Stocks still down: This has been a terrible May for the market - five up days, 16 down days - and at last check the Dow was down 75 points this morning.
More jobless claims: Weekly filings rose 10,000 to 383,000 - not an encouraging sign for growth. Separately, private businesses added 133,000 jobs in May, according to payroll company ADP, which is only slightly better than April's tepid results. (AP)
Economy revised downward: First-quarter growth was 1.9 percent, down from the initial estimate of 2.2 percent. Turns out that consumers spent less than first estimated and businesses restocked more slowly. (AP)
Good numbers for retailers: Stronger-than-expected May sales for Macy's and Victoria's Secret parent Limited Brands would suggest that consumers are still in a buying mood. (Reuters)
Facebook update: Shares are down 4.4 percent to $26.92.
Talbot's settles for less: The struggling women's clothing retailer accepted a $2.75-a-share buyout from private equity firm Sycamore Partners after earlier turning down a $3.05-a-share offer. The Talbot's people were stuck after their stock fell sharply. (DealBook)

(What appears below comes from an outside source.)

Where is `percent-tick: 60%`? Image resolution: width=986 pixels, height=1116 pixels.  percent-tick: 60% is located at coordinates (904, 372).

No on legalizing pot: Only 46 percent of California voters support legalization for recreational use, according to a USC-LAT poll, though the overwhelming majority are okay with medical marijuana. From the LAT:
The survey found opinions have not measurably changed since voters defeated the legalization initiative Prop. 19 in 2010 by similar margins. And oddly, given the state's long role as the leader of marijuana decriminalization and cultivation, support for sanctioning its general use here appears to lag behind the sentiment in the rest of the country. A Gallup poll in October showed support nationwide for legalizing pot at 50% for the first time since the pollster began asking the question in 1969, when only 12% of Americans supported it.

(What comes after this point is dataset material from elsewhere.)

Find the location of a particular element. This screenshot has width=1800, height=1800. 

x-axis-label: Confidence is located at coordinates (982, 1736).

Support slipping for tobacco tax: The measure still leads, according to a Field Poll, but only by 50 percent to 42 percent. The tighter contest comes after a flood of advertising by tobacco companies. (Sacramento Bee)

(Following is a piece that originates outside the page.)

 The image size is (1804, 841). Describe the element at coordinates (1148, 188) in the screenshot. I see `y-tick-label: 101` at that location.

Health care rebates kick in: UnitedHealth Group will be returning $3.5 million to 4,400 small businesses in California as part of the federal health care law. From the LAT:
The first of these California rebates, amounting to about $98 each for nearly 36,000 small-business employees and dependents covered by UnitedHealth, comes because the company's spending on medical care fell short of new government requirements. Insurers must notify federal and state officials of how much they may owe policyholders by Friday if they failed to spend a minimum amount of customers' premiums on medical care last year.